Sur le terrain, les annonces se sont accélérées. Le 22 juin, le conseil d’administration de la Banque mondiale a approuvé un don de 160 millions de dollars pour le Projet d’appui à la sécurité de l’eau et à la résilience au Tchad (PASER), censé toucher un million de personnes, notamment dans les provinces accueillant des réfugiés soudanais. En janvier, un protocole d’accord a été signé avec le groupe français Suez, dans le cadre de l’objectif gouvernemental d’accès universel à l’eau potable d’ici 2030, soit onze millions de personnes supplémentaires desservies en quatre ans. Un autre financement de la Banque mondiale, de 100 millions de dollars, est en préparation pour le projet Almé Djah, également consacré à l’accès à l’eau potable.

D’autres réalisations, plus modestes mais tangibles, se sont multipliées dernièrement : châteaux d’eau inaugurés fin mai en Tandjilé-Ouest (sud-ouest du pays), extension du réseau d’Abéché, deuxième ville du pays, via le projet Biteha 2, infrastructures hydrauliques mises en service à Wee et Ourda (est du pays). À N’Djamena, le projet PILIER, doté de 13 millions de dollars, a permis en 2024 d’éviter une catastrophe lors d’une saison des pluies à haut risque, deux ans après des inondations ayant fait plusieurs centaines morts dans le pays.
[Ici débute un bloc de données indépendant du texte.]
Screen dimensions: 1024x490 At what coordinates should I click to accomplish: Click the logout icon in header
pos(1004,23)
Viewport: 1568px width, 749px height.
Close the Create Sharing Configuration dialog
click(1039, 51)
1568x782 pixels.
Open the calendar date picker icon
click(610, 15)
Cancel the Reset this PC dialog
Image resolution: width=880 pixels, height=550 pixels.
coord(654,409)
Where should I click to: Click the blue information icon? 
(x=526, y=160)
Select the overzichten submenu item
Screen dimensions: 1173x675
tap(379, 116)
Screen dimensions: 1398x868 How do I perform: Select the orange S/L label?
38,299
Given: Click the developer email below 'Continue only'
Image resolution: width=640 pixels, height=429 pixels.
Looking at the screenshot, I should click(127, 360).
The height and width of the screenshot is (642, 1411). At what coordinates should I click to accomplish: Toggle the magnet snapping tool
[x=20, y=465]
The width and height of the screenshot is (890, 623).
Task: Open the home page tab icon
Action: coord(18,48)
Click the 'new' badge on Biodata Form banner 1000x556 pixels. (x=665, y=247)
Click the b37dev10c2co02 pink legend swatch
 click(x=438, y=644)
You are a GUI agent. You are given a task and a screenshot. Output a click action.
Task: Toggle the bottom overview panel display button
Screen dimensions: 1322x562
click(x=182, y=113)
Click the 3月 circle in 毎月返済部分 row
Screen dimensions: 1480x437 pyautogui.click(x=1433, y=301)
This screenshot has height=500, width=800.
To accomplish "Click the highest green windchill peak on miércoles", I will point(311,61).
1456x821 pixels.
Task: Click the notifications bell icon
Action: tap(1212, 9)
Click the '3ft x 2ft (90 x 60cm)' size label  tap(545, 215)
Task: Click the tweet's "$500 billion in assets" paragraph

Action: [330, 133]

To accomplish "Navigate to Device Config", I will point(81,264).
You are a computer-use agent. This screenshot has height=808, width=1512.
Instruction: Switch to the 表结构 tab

Le PND 2030, une ambition chiffrée mais conditionnée

Ces chantiers s’inscrivent dans la dynamique lancée par le Plan national de développement « Tchad Connexion 2030 », dont le volet hydrique vise un accès universel à l’eau potable et 60 % d’accès à l’assainissement. L’addition est connue : 2,9 milliards de dollars de besoins de financement, pour rendre 23 provinces autosuffisantes en eau, porter la disponibilité en eau à N’Djamena à 150 000 m³ par jour et irriguer 100 000 hectares de terres, contre 46 000 aujourd’hui. Le plan prévoit aussi une restructuration de la Société tchadienne des eaux et la création d’un régulateur pour le secteur privé.

C’est cette feuille de route que le gouvernement entend mettre en avant lors du Forum de juillet, dans l’espoir d’attirer davantage de financements et de consolider sa crédibilité auprès des agences de notation. S&P a confirmé en mars la note souveraine du Tchad à B-, perspective stable.

Reste que la marche est haute. Le taux d’accès à l’eau potable, établi à 63,5 % selon des données remontant à 2023, recouvre de fortes disparités entre provinces et entre zones urbaines et rurales, que les autorités entendent justement résorber via la restructuration de la Société tchadienne des eaux et l’ouverture du secteur au privé prévues par le PND. L’assainissement, encore limité à 23 %, fait l’objet d’objectifs comparables à l’horizon 2030. Certains projets doivent encore surmonter des contraintes de financement.

Le Forum africain de l’eau offrira au Tchad une tribune inédite ; la transformation durable de ces ambitions en accès effectif à l’eau pour les populations se jouera, elle, dans les années qui suivront.